Page text:
= = = = =

Medical

Individual Brain Changes Connected to Various Mental Illnesses are Revealed by New Maps

Individual Brain Changes Connected to Various Mental Illnesses are Revealed by New Maps

The amazing diversity of brain changes found in persons with diseases like serious depression and schizophrenia has been made clear by a ground-breaking experiment assessing brain changes in nearly 1,300 patients with six different types of mental illness.

Researchers at Monash University’s Turner Institute for Brain and Mental Health and School of Psychological Sciences led the study, which was published in Nature Neuroscience, and used brain imaging to estimate the size, or volume, of more than 1000 different brain regions.

“Over the past few decades, researchers have mapped brain areas showing reduced volume in people diagnosed with a wide variety of mental illness, but this work has largely focused on group averages, which makes it difficult to understand what is happening in the brains of individual people,” said PhD student Ms Ashlea Segal, who led the research. “For example, knowing that the average height of the Australian population is about 1.7 m tells me very little about the height of my next-door neighbor,” she added.

The team used brand-new statistical methods created by Prof. Andre Marquand, co-leader of the project at the Donders Institute in the Netherlands, to map areas of the brain in individuals with schizophrenia, depression, bipolar disorder, obsessive-compulsive disorder, attention-deficit hyperactivity disorder, or autism spectrum disorder.

The framework we have developed allows us to understand the diversity of brain changes in people with mental illness at different levels, from individual regions through to more widespread brain circuits and networks, offering a deeper insight into how the brain is affected in individual people.

Professor Alex Fornito

“We used a statistical model to establish expectations about brain size given someone’s age and sex. We can then quantify how much an individual person’s brain volume deviates from these expectations, much like the growth charts commonly used for height and weight in paediatrics,” said Professor Alex Fornito, who led the research team.

“We confirmed earlier findings that the specific brain regions showing large deviations in brain volume vary a lot across individuals, with no more than 7% of people with the same diagnosis showing a major deviation in the same brain area,” said Professor Fornito.

“This result means that it is difficult to pinpoint treatment targets or causal mechanisms by focusing on group averages alone. It may also explain why people with the same diagnosis show wide variability in their symptom profiles and treatment outcomes,” he added.

= = = = =

Data below:
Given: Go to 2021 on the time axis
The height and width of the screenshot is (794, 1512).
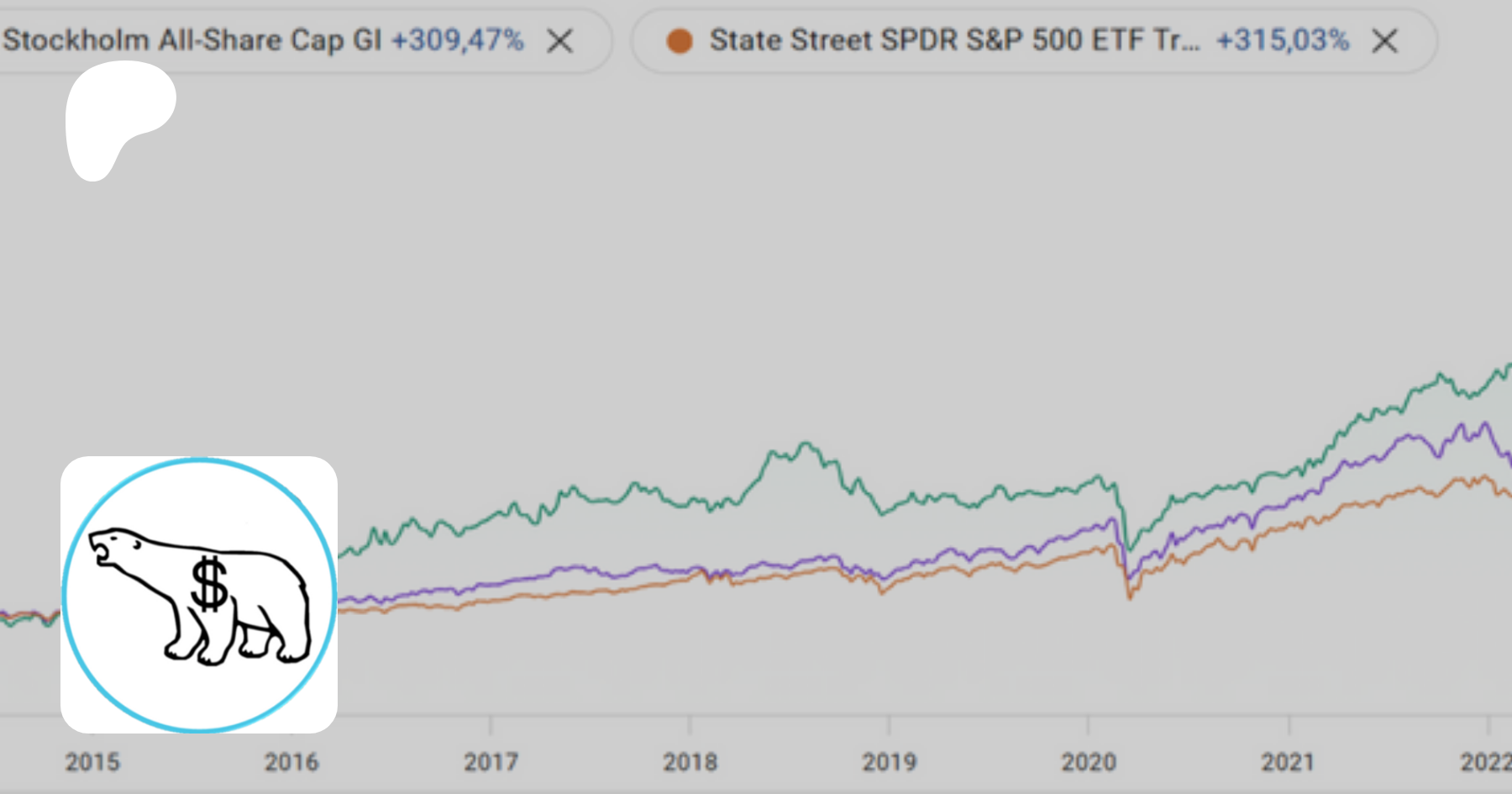Looking at the screenshot, I should (1287, 762).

= = = = =

Your objective:
Continue the article on new brain maps of mental illness from its last sentence.

Task answer:
The team then investigated the connectivity of the areas showing large volume deviations.

“Because the brain is a network, dysfunction in one area can spread to affect other, connected sites. We found that, while deviations occurred in distinct brain regions across different people, they were often connected to common upstream or downstream areas, meaning they aggregated within the same brain circuits,” said Ms Segal. “It’s possible that this circuit-level overlap explains commonalities between people with the same diagnosis, such as, for example, why two people with schizophrenia generally have more symptoms in common than a person with schizophrenia and one with depression.”

The group used its novel strategy to pinpoint possible therapeutic targets for various illnesses.

“We found that certain specific brain circuits were preferentially involved in some disorders, suggesting that they are potential treatment targets,” explained Ms Segal. “However, our findings suggest that these targets will only be appropriate for a subset of people. For instance, we found evidence that brain circuits linked to frontal areas were preferentially involved in depression. These circuits are commonly used as targets for non-invasive brain stimulation therapies, but our data suggest that they may only effective targets for around 1/3 of people.”

The method that the researchers came up with creates new possibilities for mapping brain alterations in mental illness.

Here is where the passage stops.